Members of the Constantine Cannon Whistleblower Lawyer Team have been responsible for a string of major whistleblower successes over more than a decade, including the following:
Pure Collection and Samantha Harrison – Customs Fraud ($908,100). Constantine Cannon represented whistleblower Andrew Patrick, who worked for Pure Collection from 2010 to 2014, first as a sales representative in its U.K. call center and then in its U.K. packaging department. Mr. Patrick’s qui tam, or whistleblower, lawsuit alleged that since 2007 the defendants fraudulently and systematically avoided paying U.S. customs duties on its goods shipped from the United Kingdom to customers in the United States. Pure Collection and the e-retailer’s acting CEO, Samantha Harrison, have collectively agreed to a settlement of $908,100 to the U.S. Government. This lawsuit was one of the first to be brought by a U.K. whistleblower in which the U.S. Government intervened and successfully resolved the whistleblower’s False Claims Act allegations. Mr. Patrick will be awarded 18 percent of the total settlement.
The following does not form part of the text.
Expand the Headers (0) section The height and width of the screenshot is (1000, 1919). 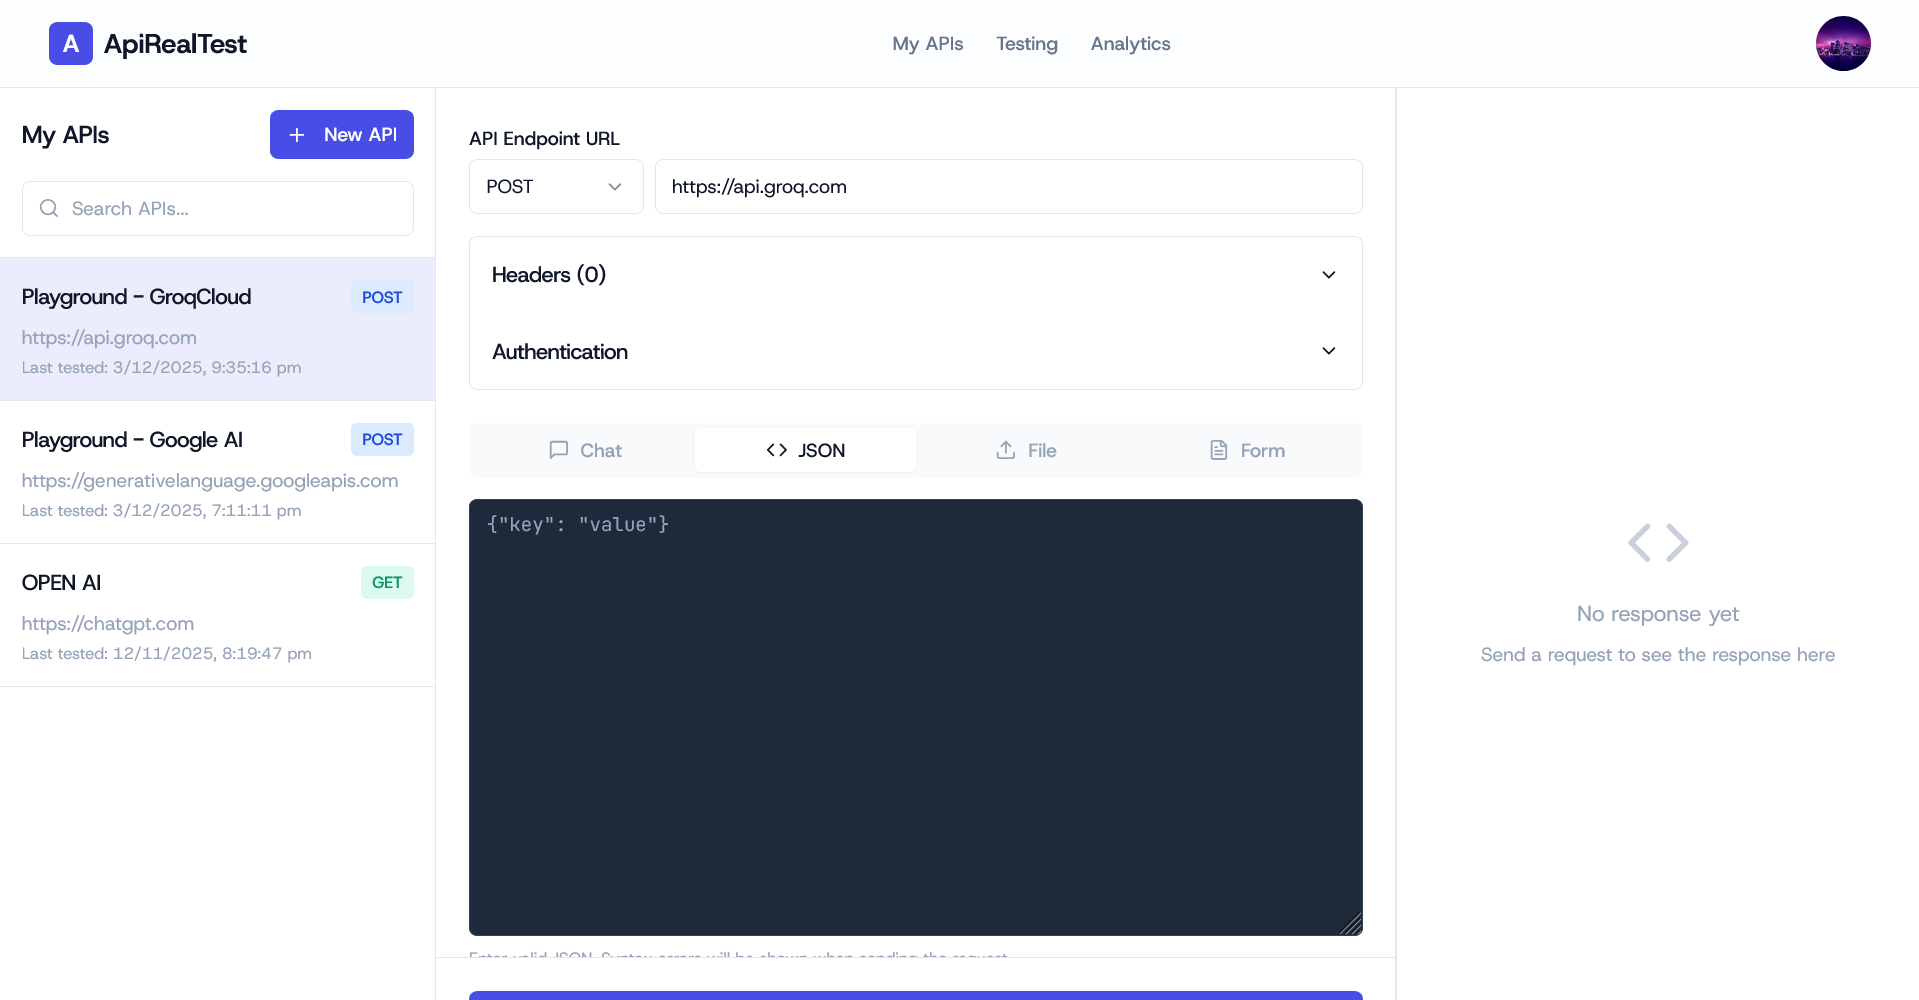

Freedom Health, Optimum Healthcare and Siddhartha Pagidipati ($32.5 M). Two of our whistleblower lawyers led the representation of the late Dr. Darren Sewell, M.D., the former chief medical officer and vice president of special projects for two large health insurers and operators of Medicare managed healthcare insurance plans based in Tampa, Florida. Dr. Sewell brought a qui tam case under the False Claims Act against Freedom, Optimum and Mr. Pagidipati alleging that they improperly gamed a feature of the Medicare Advantage program known as risk adjustment, or risk scoring, by fraudulently inflating their members’ risk scores and the corresponding risk adjustment payments they received from CMS, and that they fraudulently induced CMS to allow them to expand their health insurance offerings into new counties in Florida and the Carolinas by falsely representing that they had a sufficient network of doctors, clinics and hospitals available to serve their enrollees in the expanded service areas when they had no such networks in place. The Government joined the case and in 2017, defendants agreed to pay $32.5 million to settle the matter. The Government and the whistleblower are in the process of negotiating the amount of the relator’s share of the Government’s $32.5 million recovery that Dr. Sewell’s estate will receive. See NPR, DOJ and Whistleblower Insider for more.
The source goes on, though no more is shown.